Being able to express the same digital signature across a variety of syntaxes is beneficial because systems often have native data formats with which they operate. For example, some systems are written against JSON data, while others are written against CBOR data. Without transformation, systems that process their data internally as CBOR are required to store the digitally signed data structures as JSON (or vice-versa). This leads to double-storing data and can lead to increased security attack surface if the unsigned representation stored in databases accidentally deviates from the signed representation. By using transformations, the digital proof can live in the native data format to help prevent otherwise undetectable database drift over time.

This specification is designed to avoid requiring the duplication of signed information by utilizing "in-line" data transformations. Application developers are urged to work with cryptographically protected data in the native data format for their application and not separate storage of cryptographic proofs from the data being protected. Developers are also urged to regularly confirm that the cryptographically protected data has not been tampered with as it is written to and read from application storage.

◆ PROBLEM SET ◆
1. Answer these about the passage on digital signatures across data formats:
(a) Which two data formats are given as examples of what systems are written against?
(b) What kind of data transformations does the specification use to avoid duplicating signed information?
(c) What are developers urged to regularly confirm?
2. Reproduce the passage on digital signatures across data formats between "Being able to" and "drift over time.", inclusive.
3. Extend the passage on digital signatures across data formats with the next part, picking up after its final sentence.
The material that comes after this is not needed for anything here.

◆ SUPPLIED MATERIAL ◆

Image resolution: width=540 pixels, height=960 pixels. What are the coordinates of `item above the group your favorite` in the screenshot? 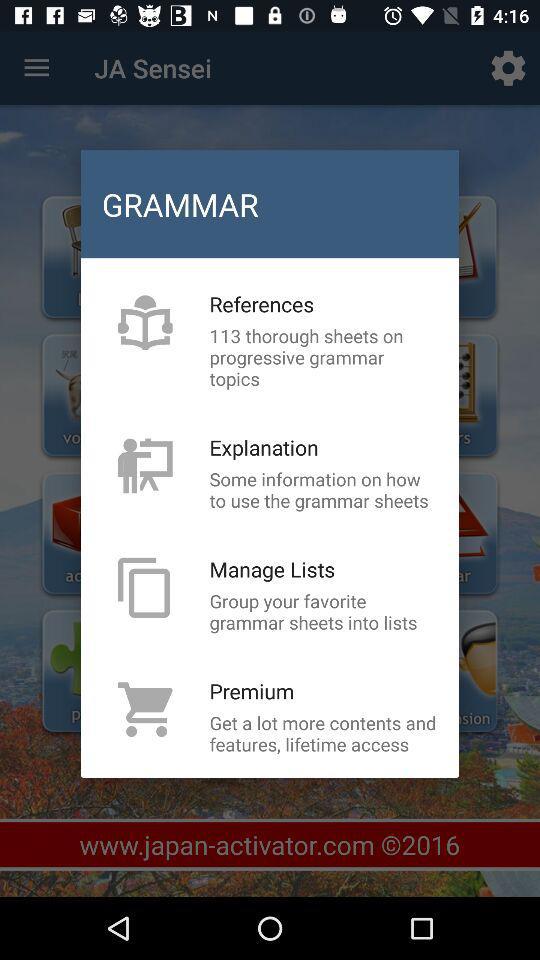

◆ SET OF ANSWERS ◆
1.
(a) JSON and CBOR.
(b) "In-line" data transformations.
(c) That the cryptographically protected data has not been tampered with as it is written to and read from application storage.

2.
Being able to express the same digital signature across a variety of syntaxes is beneficial because systems often have native data formats with which they operate. For example, some systems are written against JSON data, while others are written against CBOR data. Without transformation, systems that process their data internally as CBOR are required to store the digitally signed data structures as JSON (or vice-versa). This leads to double-storing data and can lead to increased security attack surface if the unsigned representation stored in databases accidentally deviates from the signed representation. By using transformations, the digital proof can live in the native data format to help prevent otherwise undetectable database drift over time.

3.
Issue: Collision-resistant canonicalization requirements

The VCWG is seeking feedback on normative language that cryptographic suite implementers need to follow to ensure that they do not utilize data transformation mechanisms that can map to the same output. That is, given different inputs for canonicalization scheme #1 and canonicalization scheme #2, they must not produce the same output value. As an analogy, this is the same requirement for cryptographic hashing mechanisms and is why those schemes are designed to be collision resistant. Cryptographic canonicalization mechanisms have the same requirement. At present, this isn't a problem because the three expected canonicalization schemes — the Universal RDF Dataset Canonicalization Algorithm 2015 [URDNA2015], JSON Canonicalization Scheme [RFC8785], and a theoretical future base-encoding canonicalization — have entirely different outputs.

Issue: Avoiding the pitfalls of XML Canonicalization

The VCWG is seeking feedback on whether to explain why modern canonicalization schemes are simpler than the far more complex XML Canonicalization schemes of the early 2000s. Some readers seem to be under the impression that all canonicalization is difficult and has to be avoided at all costs (including costs to application developers). The WG would like to understand if it would be helpful to include a section explaining why some simpler data syntaxes (such as JSON) are easier to canonicalize than more complex data syntaxes (such as XML).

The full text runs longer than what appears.